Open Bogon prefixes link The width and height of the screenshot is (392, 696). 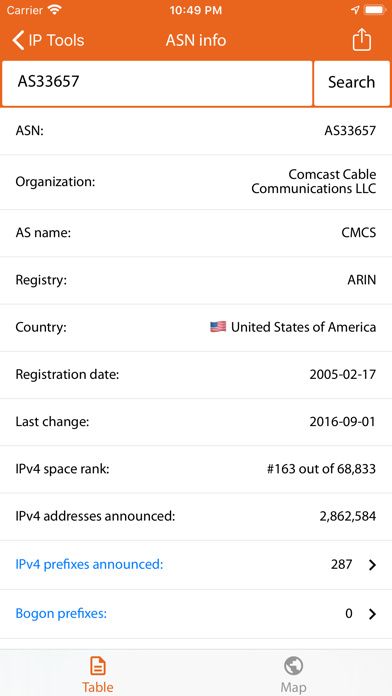pos(61,614)
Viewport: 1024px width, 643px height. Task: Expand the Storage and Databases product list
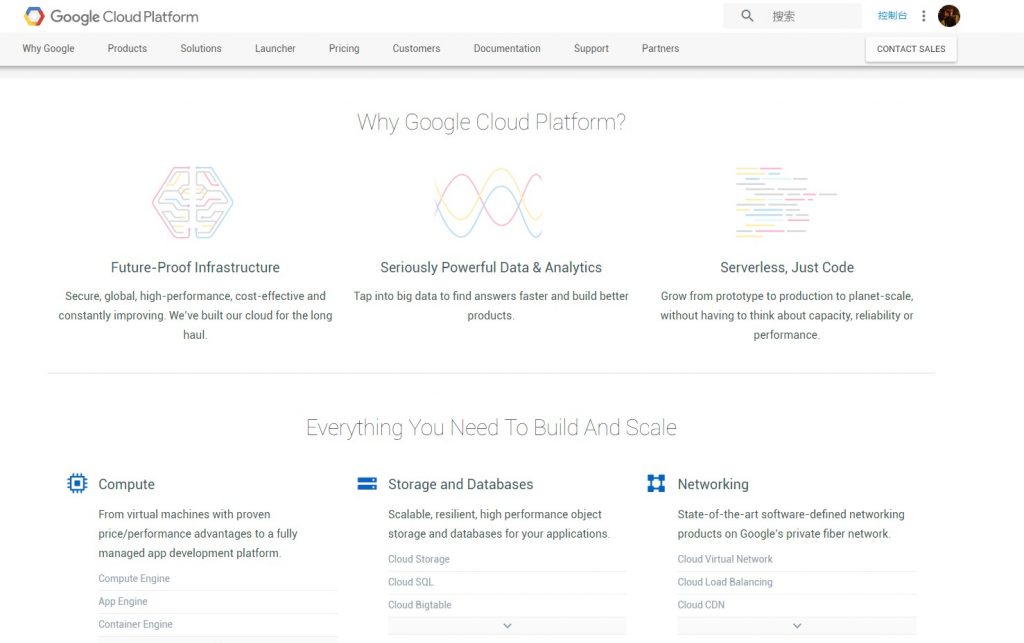pos(507,626)
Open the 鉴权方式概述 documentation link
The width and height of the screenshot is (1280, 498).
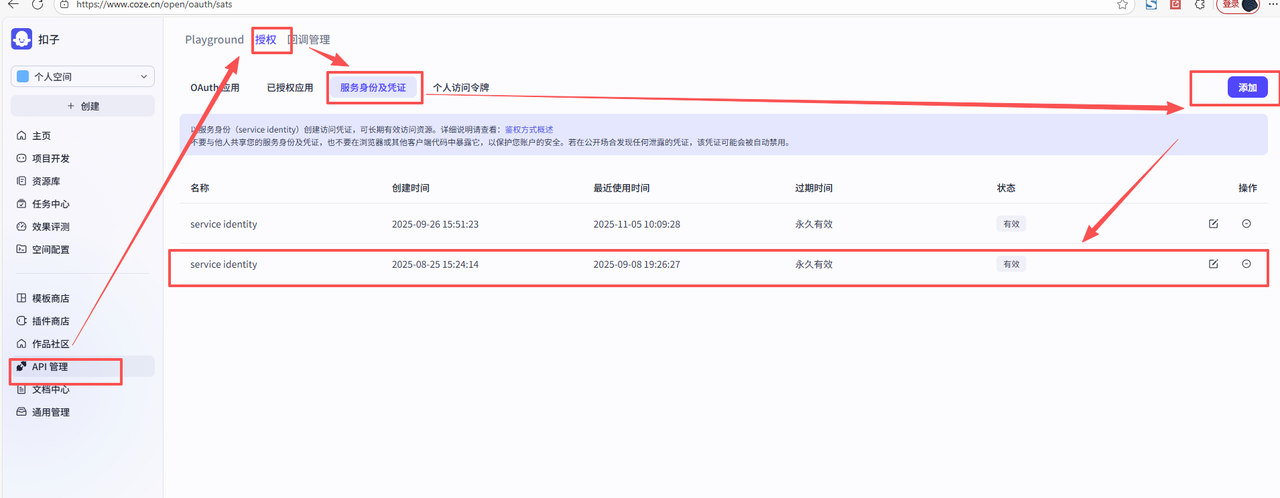tap(529, 130)
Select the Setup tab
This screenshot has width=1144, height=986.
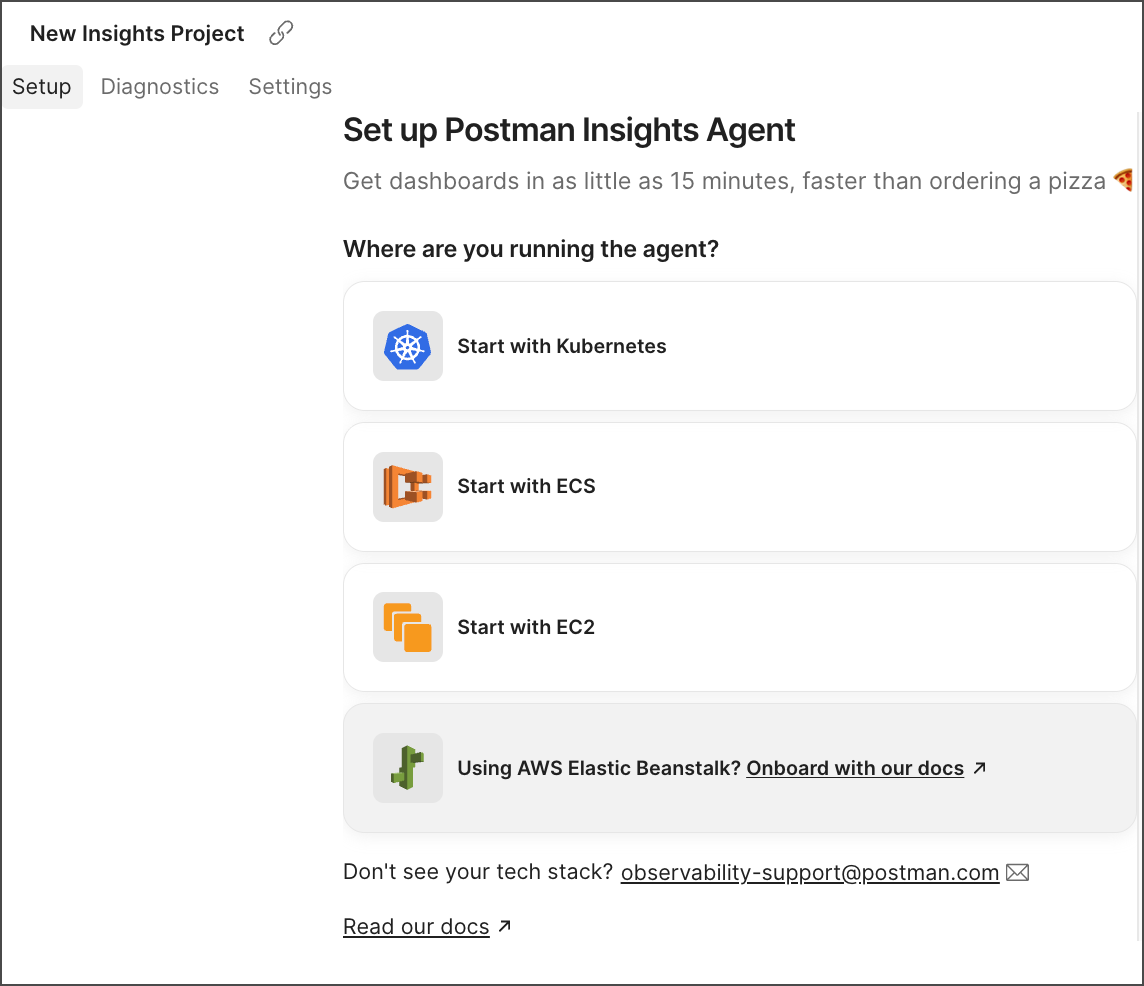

········

- What to work on
Leave out the pictures and copy exactly the lines from the one with "The width and height of the screenshot is (1280, 498)." through the last line of the records above.

- Solution
The width and height of the screenshot is (1280, 498).
tap(529, 130)
Select the Setup tab
This screenshot has width=1144, height=986.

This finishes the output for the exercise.